» **Exercise details**: Reproduce the records below as a Markdown table with the columns "Row" and "Line", numbering each line and omitting blank lines.

» **Supplied information**:
** BEGIN **

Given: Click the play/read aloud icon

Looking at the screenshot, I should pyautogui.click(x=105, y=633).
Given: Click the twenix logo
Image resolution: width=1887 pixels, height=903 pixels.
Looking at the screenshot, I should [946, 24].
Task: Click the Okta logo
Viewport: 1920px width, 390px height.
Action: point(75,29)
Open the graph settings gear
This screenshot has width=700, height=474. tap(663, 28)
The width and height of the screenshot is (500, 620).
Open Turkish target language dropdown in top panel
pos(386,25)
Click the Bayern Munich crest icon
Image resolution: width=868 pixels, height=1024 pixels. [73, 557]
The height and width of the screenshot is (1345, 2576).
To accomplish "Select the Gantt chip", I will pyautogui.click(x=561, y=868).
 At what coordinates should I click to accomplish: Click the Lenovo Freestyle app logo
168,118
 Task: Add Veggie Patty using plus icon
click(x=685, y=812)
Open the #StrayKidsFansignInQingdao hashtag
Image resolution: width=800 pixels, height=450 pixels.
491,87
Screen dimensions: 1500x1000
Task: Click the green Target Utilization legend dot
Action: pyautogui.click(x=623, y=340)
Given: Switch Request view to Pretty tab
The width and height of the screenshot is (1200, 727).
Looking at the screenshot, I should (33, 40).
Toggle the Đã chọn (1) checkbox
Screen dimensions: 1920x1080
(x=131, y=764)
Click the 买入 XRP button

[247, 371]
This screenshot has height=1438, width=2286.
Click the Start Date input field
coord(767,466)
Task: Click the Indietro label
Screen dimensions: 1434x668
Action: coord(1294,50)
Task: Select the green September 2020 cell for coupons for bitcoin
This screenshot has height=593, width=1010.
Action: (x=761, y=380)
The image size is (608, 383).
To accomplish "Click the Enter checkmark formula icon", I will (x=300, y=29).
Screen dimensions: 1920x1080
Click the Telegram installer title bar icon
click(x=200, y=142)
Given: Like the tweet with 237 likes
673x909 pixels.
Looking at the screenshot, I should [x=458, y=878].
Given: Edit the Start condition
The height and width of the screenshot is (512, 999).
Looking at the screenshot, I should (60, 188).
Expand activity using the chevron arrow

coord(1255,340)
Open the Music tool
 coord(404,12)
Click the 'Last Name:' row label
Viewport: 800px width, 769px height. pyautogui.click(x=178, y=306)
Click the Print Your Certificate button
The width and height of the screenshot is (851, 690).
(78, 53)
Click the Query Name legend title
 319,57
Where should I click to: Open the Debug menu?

** END **

» **Complete response**:
| Row | Line |
|---|---|
| 1 | Given: Click the play/read aloud icon |
| 2 | Looking at the screenshot, I should pyautogui.click(x=105, y=633). |
| 3 | Given: Click the twenix logo |
| 4 | Image resolution: width=1887 pixels, height=903 pixels. |
| 5 | Looking at the screenshot, I should [946, 24]. |
| 6 | Task: Click the Okta logo |
| 7 | Viewport: 1920px width, 390px height. |
| 8 | Action: point(75,29) |
| 9 | Open the graph settings gear |
| 10 | This screenshot has width=700, height=474. tap(663, 28) |
| 11 | The width and height of the screenshot is (500, 620). |
| 12 | Open Turkish target language dropdown in top panel |
| 13 | pos(386,25) |
| 14 | Click the Bayern Munich crest icon |
| 15 | Image resolution: width=868 pixels, height=1024 pixels. [73, 557] |
| 16 | The height and width of the screenshot is (1345, 2576). |
| 17 | To accomplish "Select the Gantt chip", I will pyautogui.click(x=561, y=868). |
| 18 |  At what coordinates should I click to accomplish: Click the Lenovo Freestyle app logo |
| 19 | 168,118 |
| 20 |  Task: Add Veggie Patty using plus icon |
| 21 | click(x=685, y=812) |
| 22 | Open the #StrayKidsFansignInQingdao hashtag |
| 23 | Image resolution: width=800 pixels, height=450 pixels. |
| 24 | 491,87 |
| 25 | Screen dimensions: 1500x1000 |
| 26 | Task: Click the green Target Utilization legend dot |
| 27 | Action: pyautogui.click(x=623, y=340) |
| 28 | Given: Switch Request view to Pretty tab |
| 29 | The width and height of the screenshot is (1200, 727). |
| 30 | Looking at the screenshot, I should (33, 40). |
| 31 | Toggle the Đã chọn (1) checkbox |
| 32 | Screen dimensions: 1920x1080 |
| 33 | (x=131, y=764) |
| 34 | Click the 买入 XRP button |
| 35 | [247, 371] |
| 36 | This screenshot has height=1438, width=2286. |
| 37 | Click the Start Date input field |
| 38 | coord(767,466) |
| 39 | Task: Click the Indietro label |
| 40 | Screen dimensions: 1434x668 |
| 41 | Action: coord(1294,50) |
| 42 | Task: Select the green September 2020 cell for coupons for bitcoin |
| 43 | This screenshot has height=593, width=1010. |
| 44 | Action: (x=761, y=380) |
| 45 | The image size is (608, 383). |
| 46 | To accomplish "Click the Enter checkmark formula icon", I will (x=300, y=29). |
| 47 | Screen dimensions: 1920x1080 |
| 48 | Click the Telegram installer title bar icon |
| 49 | click(x=200, y=142) |
| 50 | Given: Like the tweet with 237 likes |
| 51 | 673x909 pixels. |
| 52 | Looking at the screenshot, I should [x=458, y=878]. |
| 53 | Given: Edit the Start condition |
| 54 | The height and width of the screenshot is (512, 999). |
| 55 | Looking at the screenshot, I should (60, 188). |
| 56 | Expand activity using the chevron arrow |
| 57 | coord(1255,340) |
| 58 | Open the Music tool |
| 59 |  coord(404,12) |
| 60 | Click the 'Last Name:' row label |
| 61 | Viewport: 800px width, 769px height. pyautogui.click(x=178, y=306) |
| 62 | Click the Print Your Certificate button |
| 63 | The width and height of the screenshot is (851, 690). |
| 64 | (78, 53) |
| 65 | Click the Query Name legend title |
| 66 |  319,57 |
| 67 | Where should I click to: Open the Debug menu? |